Miles was charged with arson, criminal mischief and burglary in connection with what the Morning Sentinel at the time called “a destructive March 30 rampage through Skowhegan that began at the fairgrounds.” He also broke into a bank, overturning files and doing other damage, broke windows and a door at North Elementary School and broke into a North Avenue house after the fire.

Miles was brought to the Capital Judicial Center Friday and escorted into the courtroom, where he remained for less than five minutes. He was in a bright orange jail uniform, handcuffed and shackled, and two Kennebec County sheriff’s deputies stood near him. In contrast, the other petitioners seeking a judge’s approval for modifications in their treatment, housing and free time were all in street clothes and sat outside the courtroom with treatment providers and family members. Miles did not speak to the judge.

Under the order approved by Justice Donald Marden, Miles will be permitted to live in a group home where the staffing ratio is one staff person to each client seven days a week around the clock.

The order was negotiated between Assistant District Attorney David Spencer and Miles’ attorney, Harold Hainke. The provisions also were recommended by hospital treatment staff at Riverview.
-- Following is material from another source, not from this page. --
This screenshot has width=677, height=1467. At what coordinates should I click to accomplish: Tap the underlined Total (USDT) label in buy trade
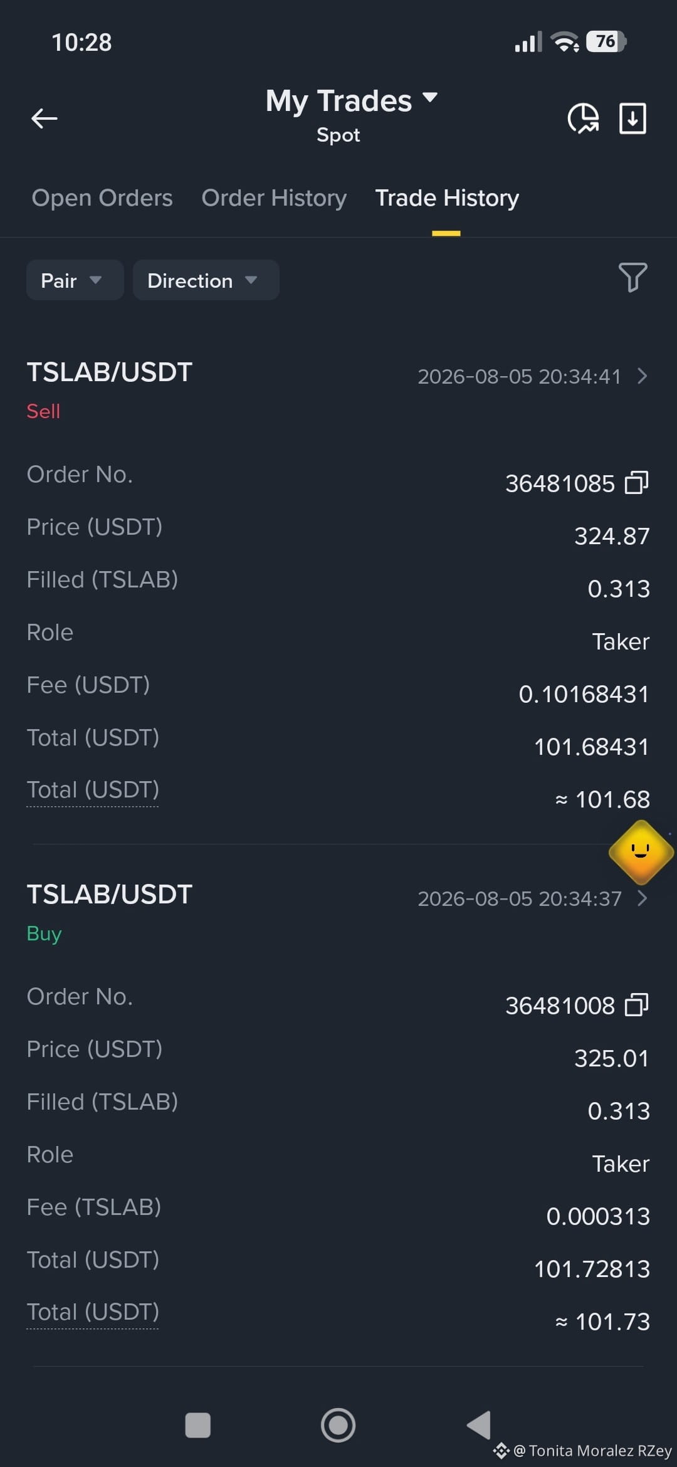point(93,1313)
“Based on observation and progress to date, it appears that Miles is an appropriate candidate for a structured release to the community,” says a portion of a clinical summary by his doctors. “Many of the issues that remain are related to institutional practice and familiarity. For him to progress further, a community-based experience with opportunities to use existing skills in a more ‘normal’ context is indicated.”

The judge’s order is very specific: “While in the group home, his 1:1 staff will help with his activities of daily living and coach him to make a schedule, go for walks, go shopping, go to the movies, get to an exercise facility and work a little at an outdoor job.”

Miles is to be permitted to use a laptop with monitoring software and access to music and a printer to print out his poetry.

The order also says that Miles needs to understand that Internet and music access is not available to him if he has to be readmitted to Riverview.

The hospital report indicates that Miles has spent most of his life in institutions.

“Psychiatric issues, possible residual effects of brain injury and developmental issues have compromised and influenced Miles’ relationships with others and his adaptation to his environment,” the report states.

It also says he has not harmed anyone: “He has destroyed property but quite literally had gone out of his way to avoid harming others when injuring himself or damaging items.”

Miles was previously sentenced to 96 months in federal prison for mailing threatening letters to former President Bill Clinton in the early 2000s, and he had also reportedly sent threatening letters to other state and federal officials.

The hospital also recommends that Miles’ “progression and privilege level should remain dependent upon his participation in mental health treatment, engagement with his treatment team and his ability to maintain safety for himself and those around him.”

The 1999 fire, reported at about 2:30 a.m. March 30, started in a storage area under the grandstand, where Miles lit fire to curtains in a mobile home. It spread to seven buildings, destroying three, including the grandstand and exhibition hall. The historic grandstand dated back to the late 1800s and had survived a 1934 fire and 1960 tornado.

Morning Sentinel reports at the time said that equipment and property stored for the winter under the grandstand, as well as vehicles, were also destroyed, and five private homes were damaged by heat, smoke and flying embers. Eleven fire departments responded to the blaze.

Miles entered dual pleas of not guilty and not guilty by reason of insanity in July 1999. He was determined not criminally responsible in November of that year. He was sentenced to be “held in a state institution until he’s judged no danger to himself or others,” according to a Morning Sentinel report from Nov. 2, 1999.

“The sentence likely means a life sentence in the prison-like forensic unit at the Augusta Mental Health Institute for a man who has already spent most of his life in mental institutions or jails,” the Sentinel article said.